No matter which Aboriginal and Torres Strait islander leaders you speak to around Australia, all make the point that going to school and getting a good education is one of the most important ways to make a good start.
You’re at school for between 11 to 13 years – a big chunk of your life – but what are the dividends of your investment? Well, it’s a hard, cold fact that future employers will always ask if you finished your schooling, whether that is Year 10 or Year 12. Increasingly, employers are looking for a Year 12 finish. In fact, it’s mandatory in NSW, at least, to stay at school until you are 17 if you haven’t got a job, aren’t studying or in a trade.
Granted, the tail-end school years of 11 and 12 aren’t for everybody. Someone who has struggled through school, finds book learning hard and thrives in the working world rather than the schoolyard may well be better suited to leaving after Year 10 and finding a job.

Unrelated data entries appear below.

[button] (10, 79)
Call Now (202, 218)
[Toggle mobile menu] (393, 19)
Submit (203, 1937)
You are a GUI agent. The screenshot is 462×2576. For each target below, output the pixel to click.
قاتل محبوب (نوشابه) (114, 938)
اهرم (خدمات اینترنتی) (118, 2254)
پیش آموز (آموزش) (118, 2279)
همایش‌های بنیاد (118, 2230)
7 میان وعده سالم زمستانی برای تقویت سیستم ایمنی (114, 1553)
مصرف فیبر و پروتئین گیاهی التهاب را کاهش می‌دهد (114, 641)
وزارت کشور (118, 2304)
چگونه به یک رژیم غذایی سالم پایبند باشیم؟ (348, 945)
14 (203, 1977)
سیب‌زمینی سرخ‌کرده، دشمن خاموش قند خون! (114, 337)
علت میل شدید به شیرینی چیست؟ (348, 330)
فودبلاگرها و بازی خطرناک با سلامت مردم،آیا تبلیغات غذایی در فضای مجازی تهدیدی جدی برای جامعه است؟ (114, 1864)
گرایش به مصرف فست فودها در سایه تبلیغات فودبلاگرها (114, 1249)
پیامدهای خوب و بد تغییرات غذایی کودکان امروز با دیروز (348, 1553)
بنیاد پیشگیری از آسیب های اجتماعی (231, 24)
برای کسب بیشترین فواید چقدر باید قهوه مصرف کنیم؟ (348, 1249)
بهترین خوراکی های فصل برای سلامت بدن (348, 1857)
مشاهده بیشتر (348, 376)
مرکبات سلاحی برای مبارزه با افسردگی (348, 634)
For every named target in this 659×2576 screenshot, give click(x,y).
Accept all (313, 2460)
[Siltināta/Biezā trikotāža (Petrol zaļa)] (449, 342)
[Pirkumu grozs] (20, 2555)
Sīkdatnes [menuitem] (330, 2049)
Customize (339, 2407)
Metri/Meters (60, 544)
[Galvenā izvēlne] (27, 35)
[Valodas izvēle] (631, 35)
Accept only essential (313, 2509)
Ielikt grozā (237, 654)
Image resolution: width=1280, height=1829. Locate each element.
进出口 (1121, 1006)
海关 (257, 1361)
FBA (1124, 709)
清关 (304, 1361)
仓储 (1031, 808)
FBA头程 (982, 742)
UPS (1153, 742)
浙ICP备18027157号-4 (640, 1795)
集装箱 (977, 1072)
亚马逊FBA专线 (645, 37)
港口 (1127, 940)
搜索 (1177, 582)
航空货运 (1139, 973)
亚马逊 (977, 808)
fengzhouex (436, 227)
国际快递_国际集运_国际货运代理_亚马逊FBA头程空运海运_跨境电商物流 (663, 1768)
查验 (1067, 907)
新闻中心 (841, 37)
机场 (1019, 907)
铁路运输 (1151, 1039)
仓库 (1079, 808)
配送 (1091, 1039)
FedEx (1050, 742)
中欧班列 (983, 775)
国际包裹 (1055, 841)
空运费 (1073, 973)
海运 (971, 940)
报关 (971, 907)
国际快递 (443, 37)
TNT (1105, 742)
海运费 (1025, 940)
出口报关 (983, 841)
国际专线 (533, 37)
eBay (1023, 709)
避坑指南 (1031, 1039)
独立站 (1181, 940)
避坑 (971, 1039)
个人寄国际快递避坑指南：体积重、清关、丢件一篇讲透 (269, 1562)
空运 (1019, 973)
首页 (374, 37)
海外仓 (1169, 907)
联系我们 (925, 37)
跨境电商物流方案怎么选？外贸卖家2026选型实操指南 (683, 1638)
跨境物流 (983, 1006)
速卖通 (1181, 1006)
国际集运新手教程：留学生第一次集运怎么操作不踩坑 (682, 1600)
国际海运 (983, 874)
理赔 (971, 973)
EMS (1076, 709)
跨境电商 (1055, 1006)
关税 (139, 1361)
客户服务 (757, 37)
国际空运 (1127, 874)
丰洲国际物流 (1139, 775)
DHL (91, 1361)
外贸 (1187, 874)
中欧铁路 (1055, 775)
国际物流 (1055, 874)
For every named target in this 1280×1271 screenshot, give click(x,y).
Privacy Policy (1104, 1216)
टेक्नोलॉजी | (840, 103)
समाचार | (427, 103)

Many do and go on to be successful builders, plumbers and electricians – the people we can’t do without.
Then there are the late starters, those who get focused about finishing school and struggle through with the determination of a marathon runner. And then there are those who always were going to finish Year 12 and study at university.
But during those 11-13 years, and particularly in high school when your awareness of life outside the school gates kicks in, it’s easy to wonder why to bother with school, teachers, homework and lessons. Sometimes, the sheer grind of day-to-day school takes its toll and you think a day off here and there won’t hurt.
My two sons who are still at school always look for the easy way out when the going gets tough – assignments are due, they’ve had a falling-out with a particular teacher, something might not be quite right at home – the pressures call for ‘time out’. But unless they are sick, I make them get into that uniform, pack that school bag and trudge out the door at 8am. Why?
I know that it takes days of effort to make up for every day off school. Will they make that effort? Maybe, maybe not. Sometimes there may be assignments and lessons missed on the ‘time out’ days that can’t be made up and that has an impact at the end of the school term. Too much ‘time out’ and they will fall behind. It’s my job to make sure they don’t fall behind in any way, if I can help it.
Secondly, I know that getting a good education is the foundation to getting a good job. I know that from experience because I had a lot of ‘time out’ days growing up and had to work twice as hard in the high school years to make up for that. I went on and got a tertiary education and that meant I didn’t have to sweep floors for a living but could have the job I wanted, use the talents I had been given and become who I was supposed to be. That feeling of becoming who you’re meant to be is a good one – and it wouldn’t have happened if I’d thrown school completely away.
My second son wanted to leave school in Year 10 a couple of years ago. He is a bright kid, got top marks but wanted to be out in the working world and had his eye on an apprenticeship. So I laid down some rules. You can’t leave unless you get a trade. So he knocked on a lot of doors and eventually got a carpentry apprenticeship. He’s in his final year of that and is doing extra study at night so he can build even bigger buildings when he finishes his apprenticeship.
On the other hand, my youngest son is a bit of a nerd when it comes to books and wants to go onto uni. I’ll need to make sure he stays focused on his end game though.
My middle son finds bookwork hard – I’ve had to give him extra time and help to get him through school. I was so proud when he finished Year 10. His effort to finish Year 10 was equal to any uni student finishing a law degree. Armed with his achievement, he is studying in Year 11.
We’re all different, but the one thing that stays the same with all of us is that education offers us the best start in life. It turns our dreams and plans into action, and it offers us the chance to learn and get ready to launch ourselves out into life on an even playing field. And when you’ve got an even playing field, anything’s possible.